Now please take the time to consider the impact of each activity. If we embrace the idea of a wild harvest and the government does not regulate the industry out of existence, we could have an economic and environmental revolution. It is always worth mentioning that more time spent consuming and harvesting wild foods will increase our physical health, mental health, and happiness.

For eight weeks in September and October I will be living in the woods across from Nakusp on Arrow Lake. I am not the only mushroom picker in the woods, and together we make a temporary community. My neighbours at camp have all been harvesting for at least twenty years. Their lifestyle is a struggle, comparable to the lifestyle of a gold miner. There are a lot of up and downs for pickers living in the bush. These people all live a nomadic life. During winter, they either live in somewhere in rural B.C., or they migrate to the US to continue harvesting. In the spring they fire up the vans, pack up the dehydrators, and hit the road in search of morel mushrooms.

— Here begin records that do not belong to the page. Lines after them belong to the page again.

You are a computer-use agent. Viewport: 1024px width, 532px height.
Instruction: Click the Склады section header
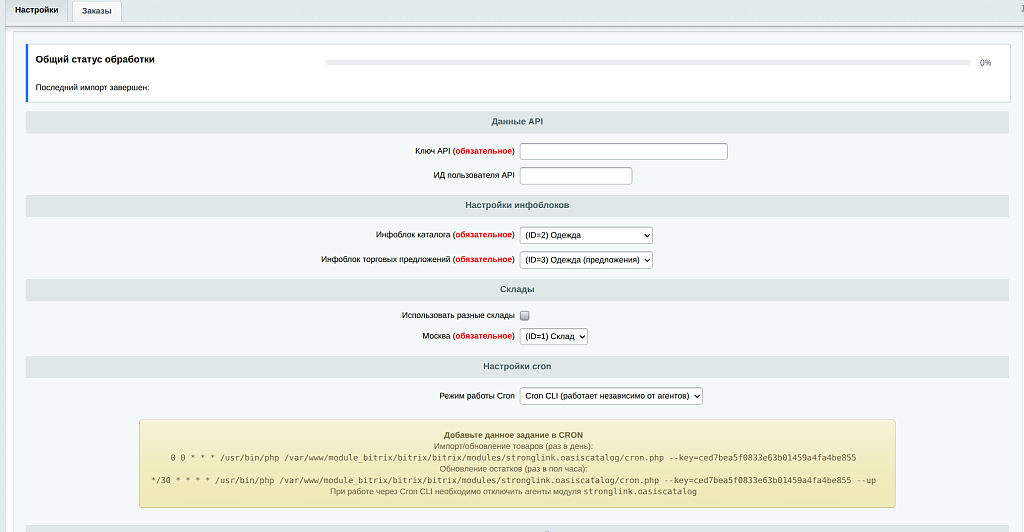[517, 289]
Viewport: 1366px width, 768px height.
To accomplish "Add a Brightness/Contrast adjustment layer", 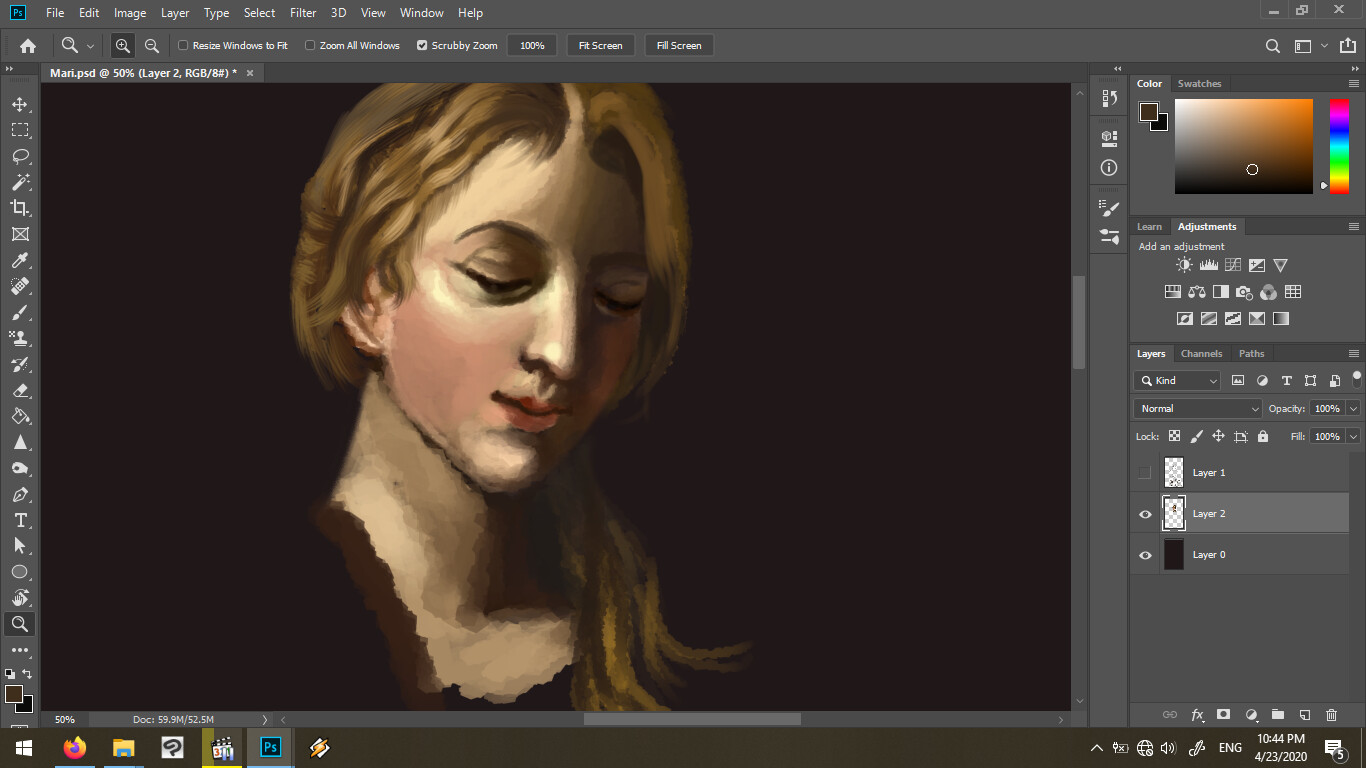I will (x=1184, y=264).
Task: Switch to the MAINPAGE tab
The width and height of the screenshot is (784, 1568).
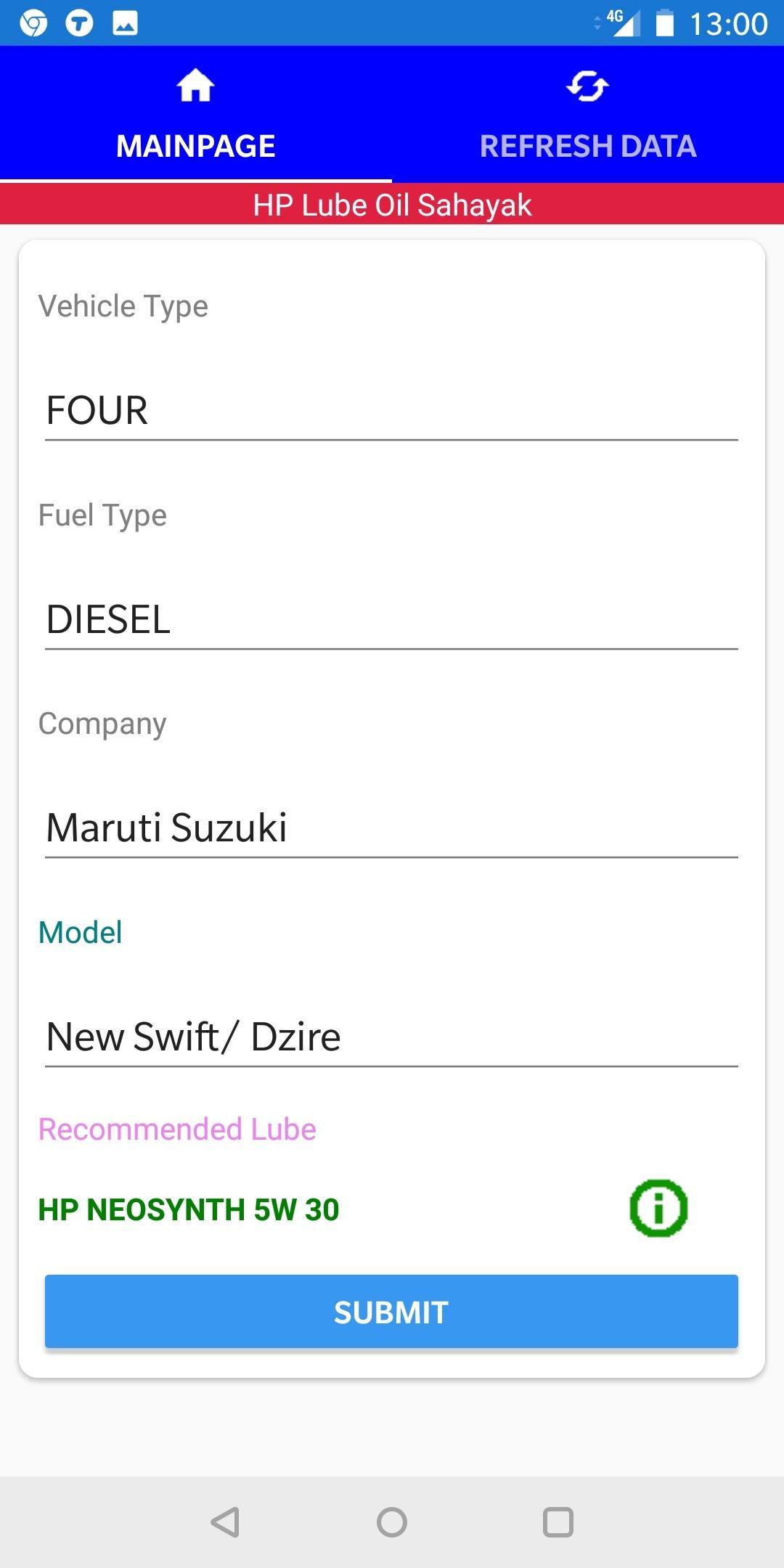Action: pos(196,114)

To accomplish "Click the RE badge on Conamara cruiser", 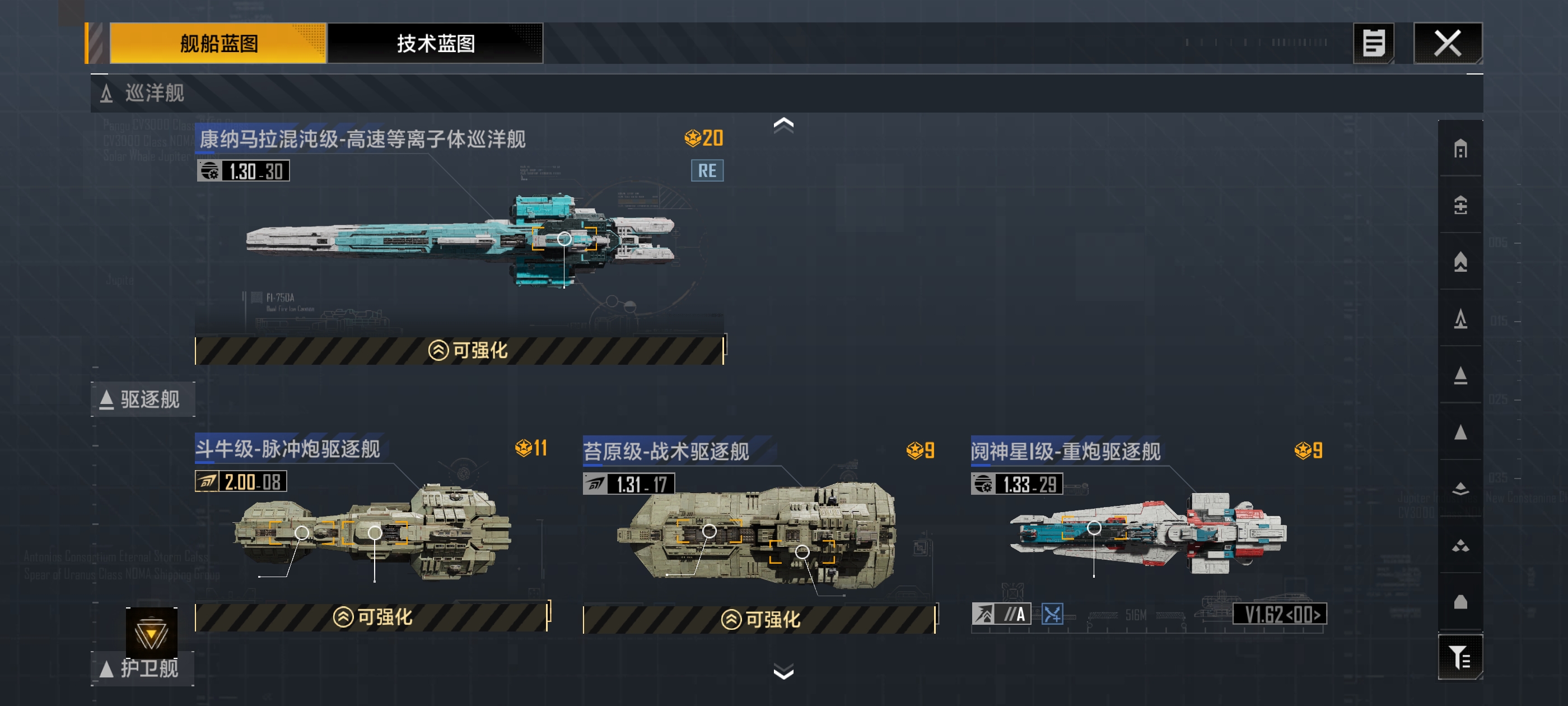I will pyautogui.click(x=707, y=170).
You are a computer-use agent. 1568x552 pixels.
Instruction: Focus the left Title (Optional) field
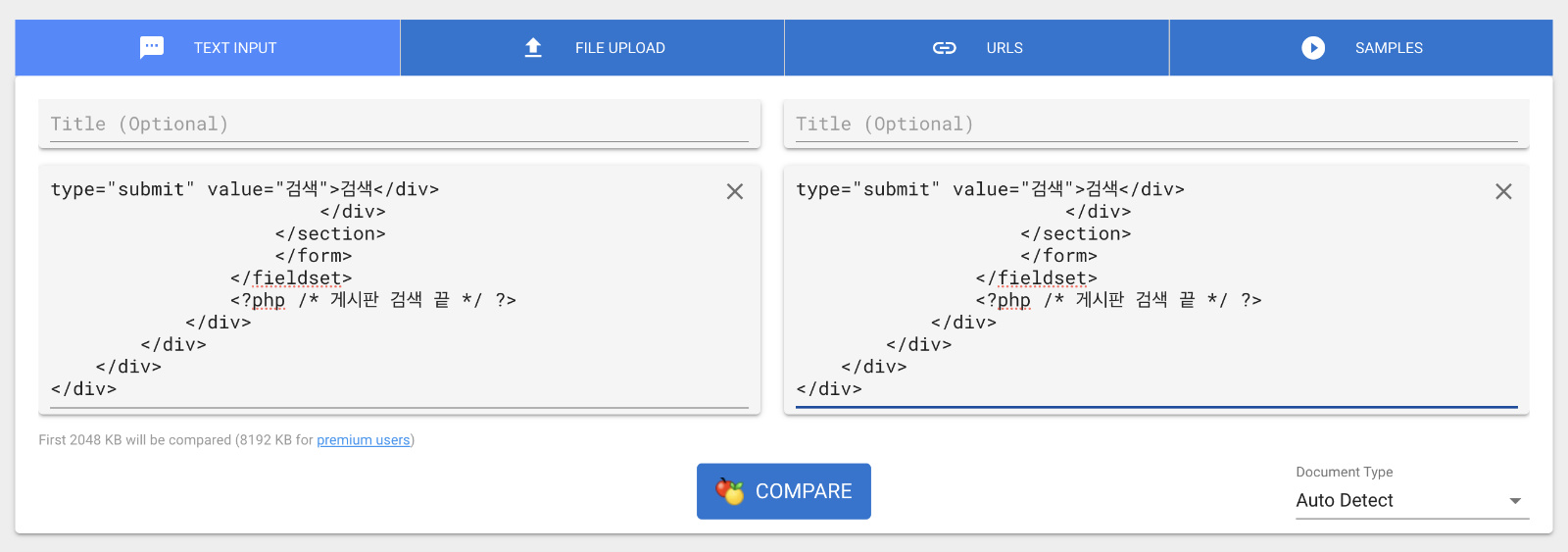[399, 124]
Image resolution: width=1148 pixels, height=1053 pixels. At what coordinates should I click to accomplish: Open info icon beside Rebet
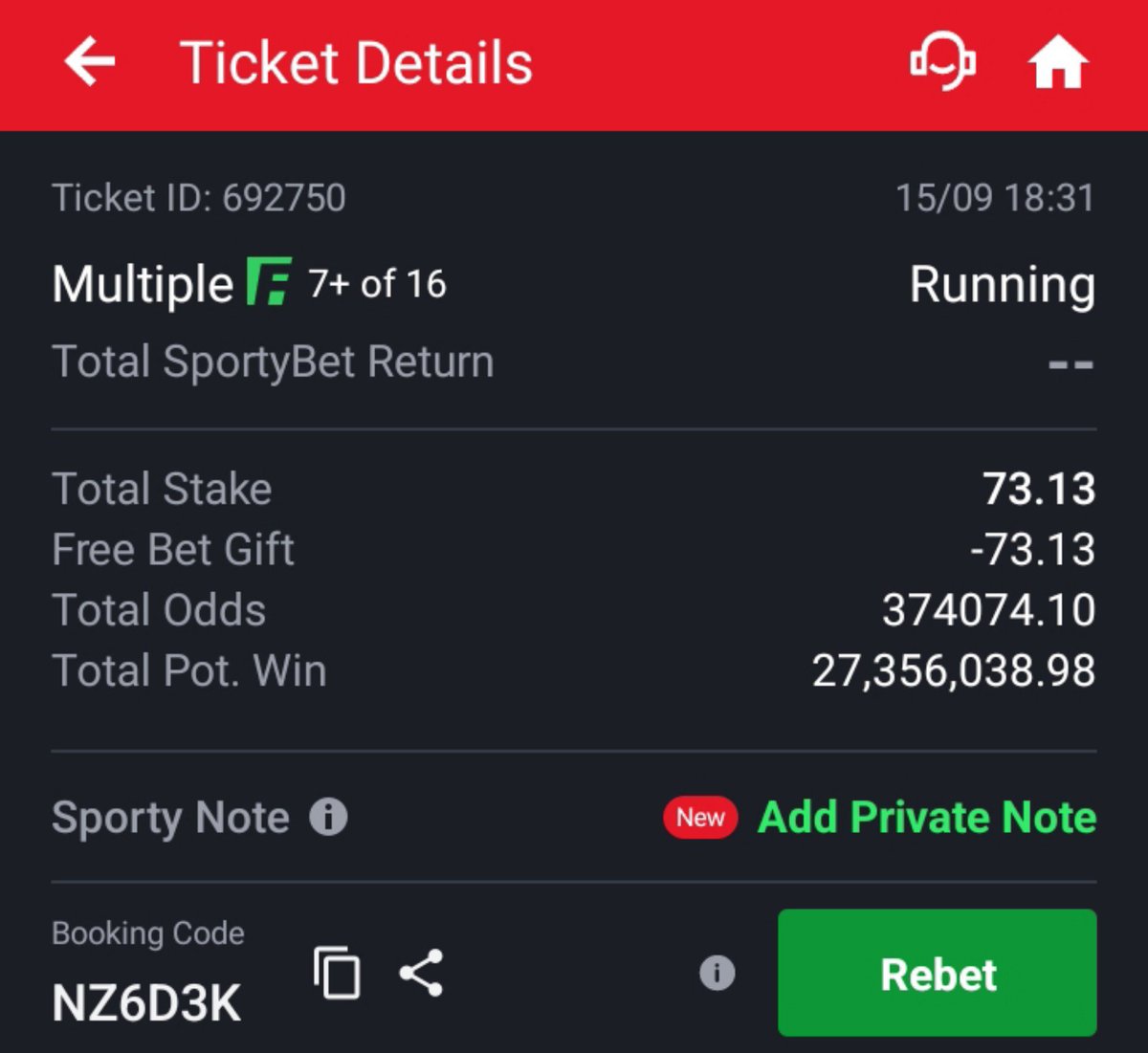click(718, 973)
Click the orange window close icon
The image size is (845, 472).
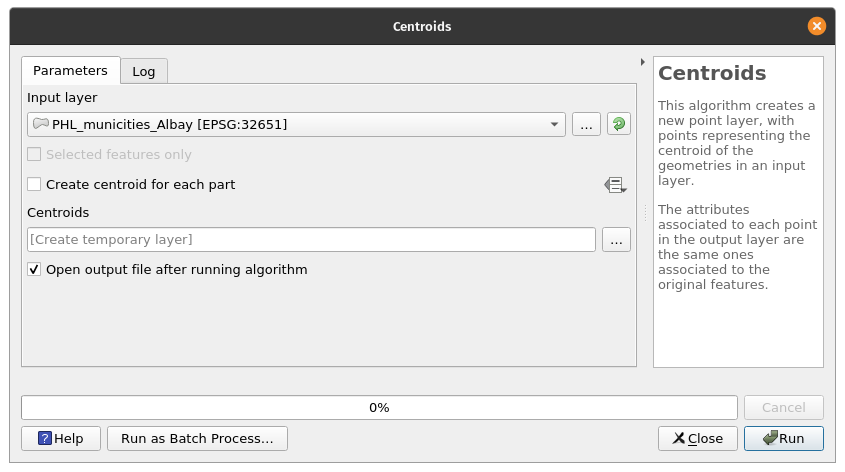(x=817, y=26)
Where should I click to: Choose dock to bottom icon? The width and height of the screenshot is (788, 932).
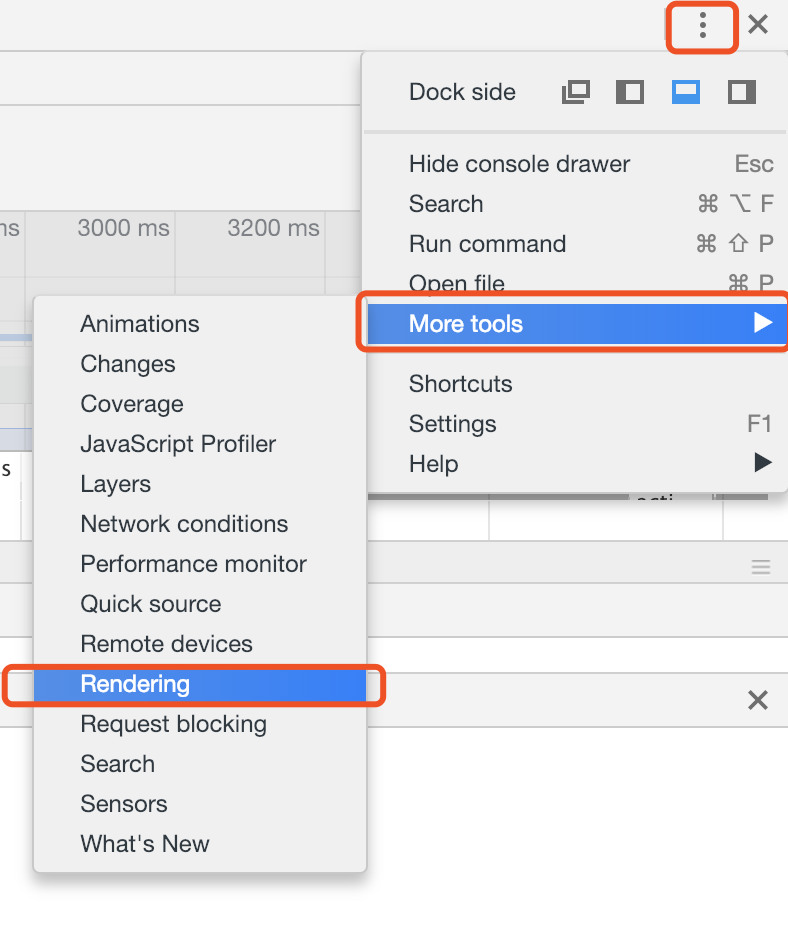pos(686,92)
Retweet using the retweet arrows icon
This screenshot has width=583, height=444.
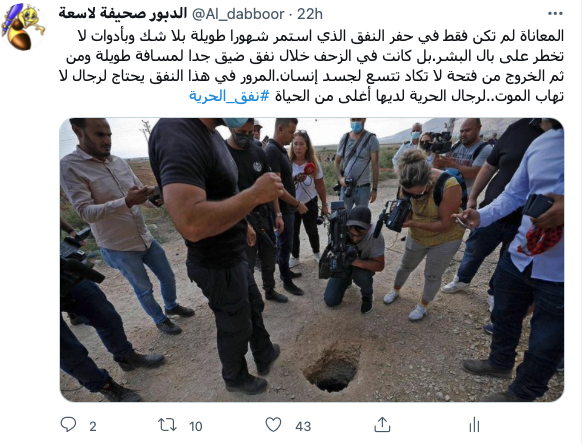tap(167, 425)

We are all working together to get local mushrooms to local markets and make sure the middleman doesn't take away our opportunity. Mushroom buyers will almost always drop their prices in unison, making a collective monopoly. When you are camped in a remote area, the buyers have all the power. It is up to the pickers to find alternate markets and get real value for their product. The wilds of B.C. produce the best food in the world (as well as many other useful and sustainable non-food items). More often we can trace the vegetables on our plate in a restaurant to the local farm that produced them. This same reverence for local wild crops is just around the corner.